(Voci archiviate)

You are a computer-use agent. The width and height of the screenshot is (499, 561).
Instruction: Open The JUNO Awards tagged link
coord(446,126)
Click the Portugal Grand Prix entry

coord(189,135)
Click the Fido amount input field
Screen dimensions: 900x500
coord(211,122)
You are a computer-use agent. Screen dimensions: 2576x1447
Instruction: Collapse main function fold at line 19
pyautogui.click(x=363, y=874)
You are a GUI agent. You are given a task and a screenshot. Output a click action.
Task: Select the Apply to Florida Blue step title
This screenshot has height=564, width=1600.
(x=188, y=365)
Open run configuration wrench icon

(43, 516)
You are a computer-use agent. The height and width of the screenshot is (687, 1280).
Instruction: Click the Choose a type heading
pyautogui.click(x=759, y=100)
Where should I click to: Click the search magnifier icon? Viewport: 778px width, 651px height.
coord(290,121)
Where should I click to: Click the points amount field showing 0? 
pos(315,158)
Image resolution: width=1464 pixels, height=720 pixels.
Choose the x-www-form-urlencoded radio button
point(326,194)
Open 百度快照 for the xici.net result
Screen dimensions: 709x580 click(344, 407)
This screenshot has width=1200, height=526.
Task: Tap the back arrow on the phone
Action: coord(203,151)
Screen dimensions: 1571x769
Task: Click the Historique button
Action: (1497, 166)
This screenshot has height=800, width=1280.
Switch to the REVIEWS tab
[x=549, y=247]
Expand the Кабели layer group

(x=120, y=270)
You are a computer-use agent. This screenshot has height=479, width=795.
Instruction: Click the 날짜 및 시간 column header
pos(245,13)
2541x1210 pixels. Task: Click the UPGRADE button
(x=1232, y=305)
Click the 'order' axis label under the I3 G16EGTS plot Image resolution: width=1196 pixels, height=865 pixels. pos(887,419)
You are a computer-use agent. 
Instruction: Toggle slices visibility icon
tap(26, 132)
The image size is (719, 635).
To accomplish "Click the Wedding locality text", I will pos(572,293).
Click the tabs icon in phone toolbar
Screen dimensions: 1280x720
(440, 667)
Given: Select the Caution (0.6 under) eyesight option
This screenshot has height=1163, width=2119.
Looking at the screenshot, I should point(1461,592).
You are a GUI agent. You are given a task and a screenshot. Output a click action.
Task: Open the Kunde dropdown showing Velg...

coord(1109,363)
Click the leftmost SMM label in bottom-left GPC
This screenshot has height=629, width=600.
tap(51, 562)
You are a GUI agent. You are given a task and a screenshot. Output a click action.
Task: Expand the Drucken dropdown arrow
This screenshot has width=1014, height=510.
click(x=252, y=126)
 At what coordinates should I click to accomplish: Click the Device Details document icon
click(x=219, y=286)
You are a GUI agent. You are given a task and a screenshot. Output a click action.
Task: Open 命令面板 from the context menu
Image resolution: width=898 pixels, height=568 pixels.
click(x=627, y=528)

Cosa fare
Cita parola per parola la parte dei record che va dall'inizio fino alla riga contenente "coord(211,122)", inclusa.

Soluzione
You are a computer-use agent. The width and height of the screenshot is (499, 561).
Instruction: Open The JUNO Awards tagged link
coord(446,126)
Click the Portugal Grand Prix entry

coord(189,135)
Click the Fido amount input field
Screen dimensions: 900x500
coord(211,122)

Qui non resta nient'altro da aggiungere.